Let us consider ‘automatic’ agents first. These are agents whose actions are predetermined and will not change unless acted upon by pre-selected triggers and/or human intervention. Automatic agents are not teleological, they do not pursue a goal, but simply react to an external trigger. In this sense, they are ‘causal entities’ (Castelfranchi & Falcone, 2003). A landmine falls squarely in this category, for its action is causally determined by a specific trigger, such as someone stepping on it. AWS do not belong to this category insofar as their behaviour is not simply reactive to (caused by) the environment.
AWS execute tasks to achieve goals (teleological agents), they can adjust their actions on the basis of the feedback that they receive from the environment (automated artificial agents), may also be able define plans (heuristic artificial agents) to achieve their goals, and may be able to refine their behaviour in response to the changes in the environment (adapting artificial agent). At this point, we can consider AWS as systems that at the very least are automated, teleological artificial agents, but we can be more specific and go a step further.

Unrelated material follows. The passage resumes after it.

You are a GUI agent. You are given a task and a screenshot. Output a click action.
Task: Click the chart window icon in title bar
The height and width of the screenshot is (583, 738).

For the purposes of the definition, it is important to consider what the minimum requirements are for an artificial agent to be autonomous. To do so we will refer to the definitions of autonomous artificial agent provided Castelfranchi’s and Falcone’s (Castelfranchi & Falcone, 2003) and Floridi’s and Sanders’ (2004). The two definitions are given at different LoAs, the reader may consider one (Floridi’s & Senders’) a specification of the other (Castelfranchi’s & Falcone’s).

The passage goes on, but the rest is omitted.